> [What you will do]: Rewrite the listing from the line containing "You are a computer-use" through the end of the listing, replacing "screenshot" with "screen capture" and leaving everything else unchanged. Omit the pictures from your answer.

begin Data shown

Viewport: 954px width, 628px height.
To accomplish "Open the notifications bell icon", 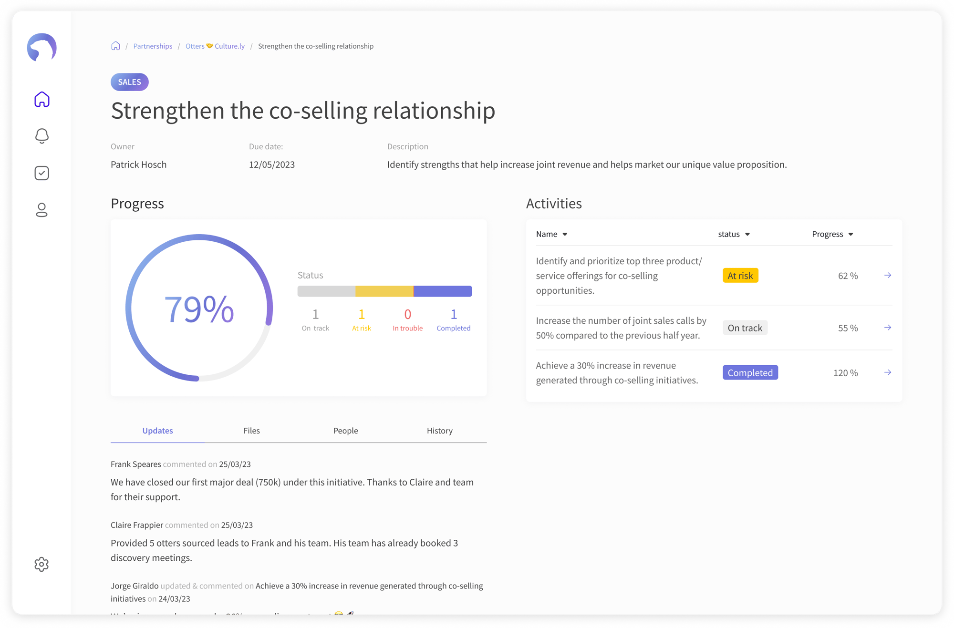I will pyautogui.click(x=42, y=136).
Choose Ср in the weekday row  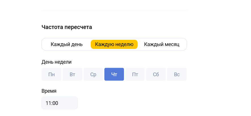[x=93, y=74]
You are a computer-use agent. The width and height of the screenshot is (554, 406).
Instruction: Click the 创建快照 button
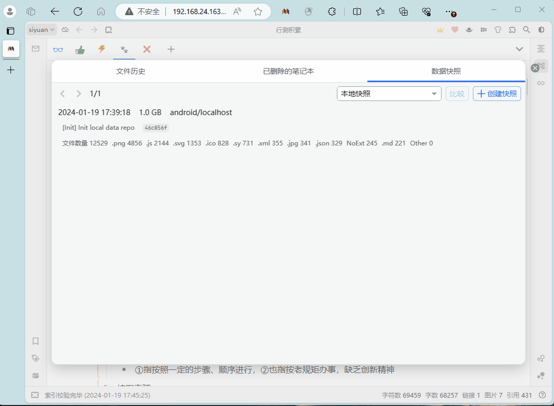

end Data shown

> [Task result]:
You are a computer-use agent. The width and height of the screen capture is (554, 406).
Instruction: Click the 创建快照 button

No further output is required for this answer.